In fact, those with diplegic involvement and good upper-extremity movement should be able to climb stairs and do activities of daily living, like dressing and toileting.On the other hand, quadriplegic involvement may limit the ability to walk without an assistive device. “Those kids tend to be more wheelchair users, (and) some of them (are) able to use a power chair to get around, depending on their cognition and their ability to use their upper extremities,” Miles says. “Some of those children will be manual wheelchair users and might not be able to push their chair. (They) might need to be pushed around by a caregiver and don’t really have the potential for power wheelchair mobility because they don’t have the control with their arms.”
Those with quadriplegic CP often require more help with seating and positioning as well, Miles says. “I think a lot of what makes a difference with how much positioning and aiding you have … is if you have a lot of asymmetries,” she says.
Miles says children with hypotonia tend to be more independent ambulators, though they may still need an assistive device. Children with mixed tone, if they have low tone in their trunk and high tone in their extremities, will probably need a wheelchair.
Scoliosis is a common problem among clients with spastic CP and is something to watch out for, especially with children who use power wheelchairs.

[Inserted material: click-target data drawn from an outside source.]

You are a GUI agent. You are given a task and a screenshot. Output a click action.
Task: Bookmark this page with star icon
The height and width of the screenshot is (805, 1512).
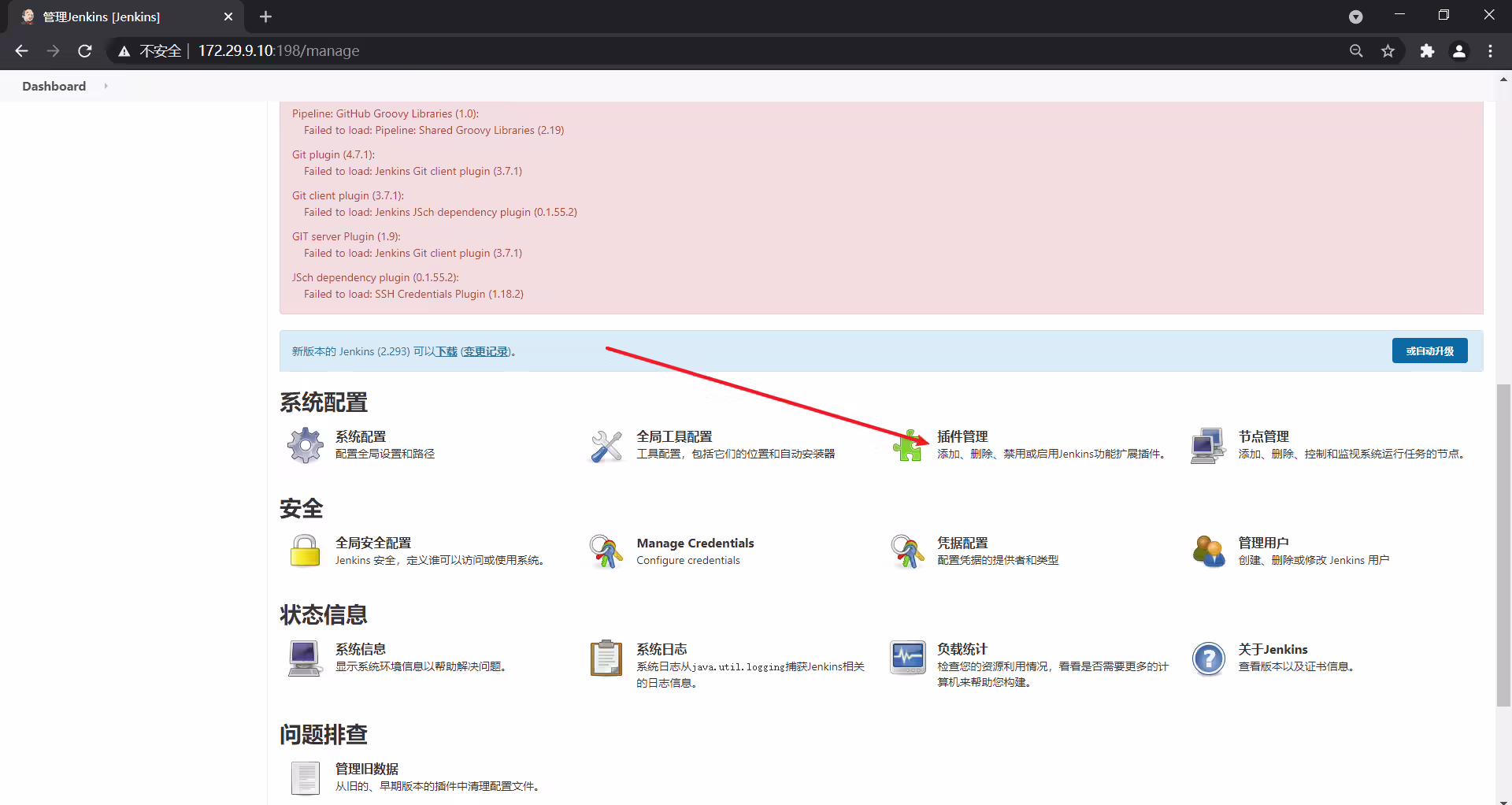(x=1388, y=51)
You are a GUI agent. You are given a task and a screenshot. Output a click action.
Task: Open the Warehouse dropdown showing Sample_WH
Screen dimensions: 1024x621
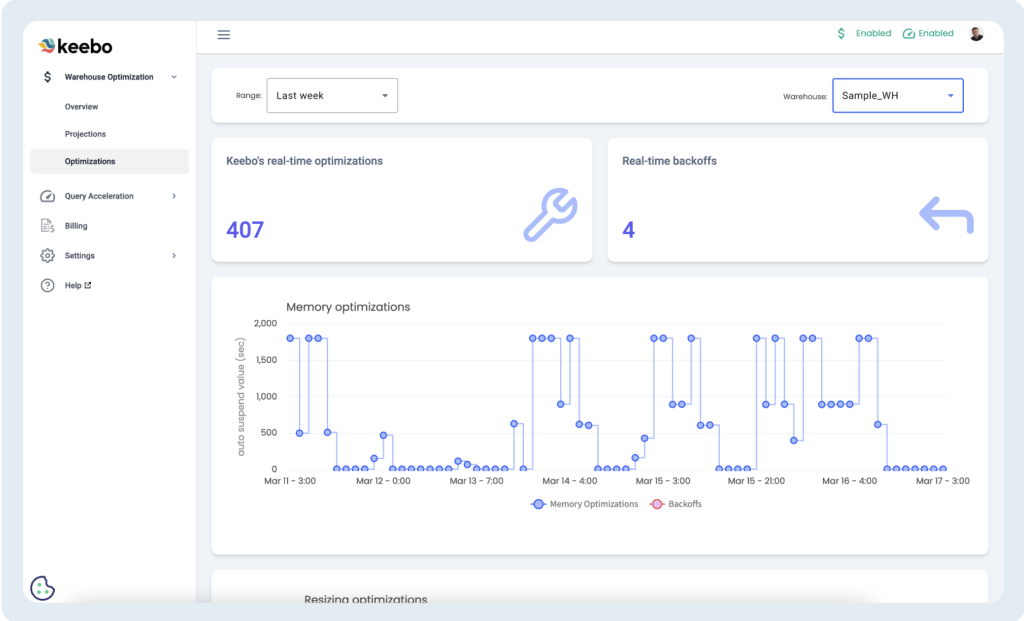pos(897,96)
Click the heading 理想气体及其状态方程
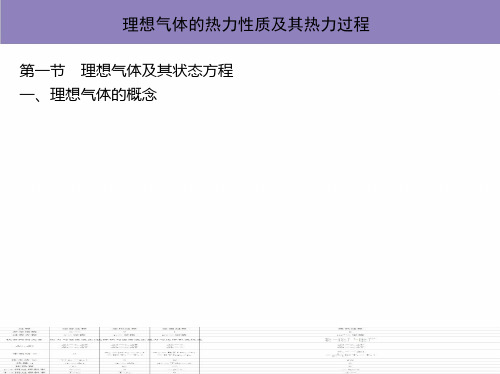500x374 pixels. (x=157, y=71)

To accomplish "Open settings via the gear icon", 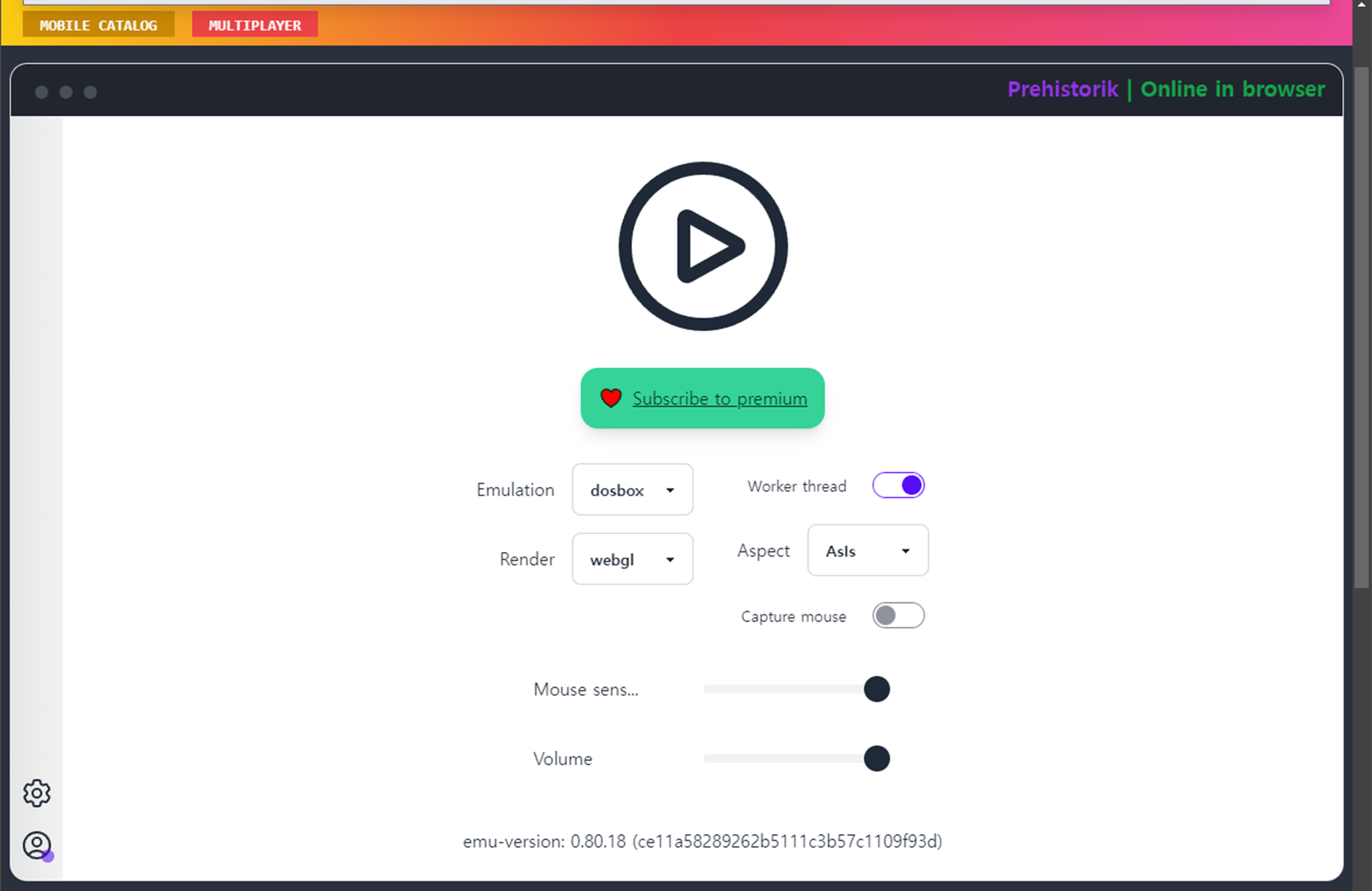I will tap(37, 792).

“I personally have seen (scoliosis) a lot more with the higher muscle tone kids and more so with the children who need to use a wheelchair for mobility, especially if you have somebody who drives a power wheelchair,” Miles says. Drive controls are usually placed on the less affected side, Miles says, but then the child begins to use that side more and develops compensations because of the asymmetries.
A seating system can address these asymmetries, but Miles says that even when clinicians stay on top of seating, scoliosis still can develop.
One of the major issues with scoliosis is that it can compromise respiration. “It’s an important thing to watch because of the respiration and how much that’s going to impact their ability to participate, be comfortable and fight off infections as they get older if they are losing some of that chest expansion ability,” Miles says.
Standers are a good way to alleviate some of the issues CP clients may have regarding circulation, respiration and digestion, Miles says.
Communication also may be a problem with CP clients. Miles says communication can be related to cognition or to muscle coordination. Those will severe brain injuries may lack the cognition to use augmentative communication devices, whereas a non-verbal client with cognitive ability can make a choice to communicate.
For nonverbal clients that do want to communicate, Miles says, “I think we’re being more creative with where we’re placing communication devices. We can use a foot. We can use a head and all different things instead of just using their hands to communicate if they’re not verbal.”